Exercise requirements: Retype the rows between the line containing "Click function button 1 on the device" and the line containing "Change records per", inclusive, and nothing else.
* Start Records to use *
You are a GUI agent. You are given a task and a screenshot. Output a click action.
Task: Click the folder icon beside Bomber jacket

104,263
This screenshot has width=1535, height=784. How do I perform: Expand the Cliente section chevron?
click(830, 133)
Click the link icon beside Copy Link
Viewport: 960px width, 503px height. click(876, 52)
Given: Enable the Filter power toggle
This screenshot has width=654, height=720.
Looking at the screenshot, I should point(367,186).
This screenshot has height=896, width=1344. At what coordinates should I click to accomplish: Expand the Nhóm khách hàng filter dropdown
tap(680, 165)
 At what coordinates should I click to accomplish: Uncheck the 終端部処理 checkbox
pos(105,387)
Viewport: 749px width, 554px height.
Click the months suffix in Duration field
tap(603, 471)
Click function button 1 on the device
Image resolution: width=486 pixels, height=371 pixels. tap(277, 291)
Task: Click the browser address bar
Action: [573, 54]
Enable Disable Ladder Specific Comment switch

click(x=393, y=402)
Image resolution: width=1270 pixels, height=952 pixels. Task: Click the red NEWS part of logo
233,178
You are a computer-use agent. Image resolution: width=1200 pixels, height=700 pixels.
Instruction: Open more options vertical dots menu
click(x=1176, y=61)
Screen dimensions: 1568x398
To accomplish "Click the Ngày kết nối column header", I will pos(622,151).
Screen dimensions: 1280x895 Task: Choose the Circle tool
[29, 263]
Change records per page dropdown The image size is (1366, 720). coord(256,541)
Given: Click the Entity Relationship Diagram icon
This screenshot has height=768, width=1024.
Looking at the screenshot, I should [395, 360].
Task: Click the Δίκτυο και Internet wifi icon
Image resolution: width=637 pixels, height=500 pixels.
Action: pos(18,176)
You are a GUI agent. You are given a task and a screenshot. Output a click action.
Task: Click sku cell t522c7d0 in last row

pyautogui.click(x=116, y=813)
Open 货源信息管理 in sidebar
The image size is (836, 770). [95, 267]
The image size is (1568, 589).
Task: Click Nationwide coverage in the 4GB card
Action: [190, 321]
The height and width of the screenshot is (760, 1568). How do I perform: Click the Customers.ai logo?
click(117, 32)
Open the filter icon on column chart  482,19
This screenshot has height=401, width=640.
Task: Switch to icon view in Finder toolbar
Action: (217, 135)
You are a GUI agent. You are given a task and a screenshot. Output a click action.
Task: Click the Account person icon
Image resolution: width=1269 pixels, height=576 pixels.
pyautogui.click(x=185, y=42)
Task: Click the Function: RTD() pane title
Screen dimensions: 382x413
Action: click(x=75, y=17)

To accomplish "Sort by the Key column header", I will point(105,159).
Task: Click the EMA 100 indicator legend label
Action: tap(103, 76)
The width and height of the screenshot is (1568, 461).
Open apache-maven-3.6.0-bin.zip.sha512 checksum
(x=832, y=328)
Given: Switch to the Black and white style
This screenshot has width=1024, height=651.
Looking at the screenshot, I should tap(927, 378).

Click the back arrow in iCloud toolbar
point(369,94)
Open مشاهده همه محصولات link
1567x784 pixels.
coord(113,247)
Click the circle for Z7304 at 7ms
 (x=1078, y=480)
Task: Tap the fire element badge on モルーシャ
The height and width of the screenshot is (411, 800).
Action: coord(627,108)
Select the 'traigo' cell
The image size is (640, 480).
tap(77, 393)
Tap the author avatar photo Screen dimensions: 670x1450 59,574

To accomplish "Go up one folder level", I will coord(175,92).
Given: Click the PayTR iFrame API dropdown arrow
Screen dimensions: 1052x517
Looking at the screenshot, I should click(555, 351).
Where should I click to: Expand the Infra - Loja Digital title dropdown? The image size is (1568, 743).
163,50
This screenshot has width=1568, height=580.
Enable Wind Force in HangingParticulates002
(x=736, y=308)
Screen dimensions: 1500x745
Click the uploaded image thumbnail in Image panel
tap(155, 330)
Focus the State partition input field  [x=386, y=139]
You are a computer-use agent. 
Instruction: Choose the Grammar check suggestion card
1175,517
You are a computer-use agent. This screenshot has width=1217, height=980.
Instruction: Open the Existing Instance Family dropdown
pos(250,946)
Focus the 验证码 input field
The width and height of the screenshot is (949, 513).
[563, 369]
* End Records to use *
The solution:
Click function button 1 on the device
Image resolution: width=486 pixels, height=371 pixels. tap(277, 291)
Task: Click the browser address bar
Action: [573, 54]
Enable Disable Ladder Specific Comment switch

click(x=393, y=402)
Image resolution: width=1270 pixels, height=952 pixels. Task: Click the red NEWS part of logo
233,178
You are a computer-use agent. Image resolution: width=1200 pixels, height=700 pixels.
Instruction: Open more options vertical dots menu
click(x=1176, y=61)
Screen dimensions: 1568x398
To accomplish "Click the Ngày kết nối column header", I will pos(622,151).
Screen dimensions: 1280x895 Task: Choose the Circle tool
[29, 263]
Change records per page dropdown The image size is (1366, 720). coord(256,541)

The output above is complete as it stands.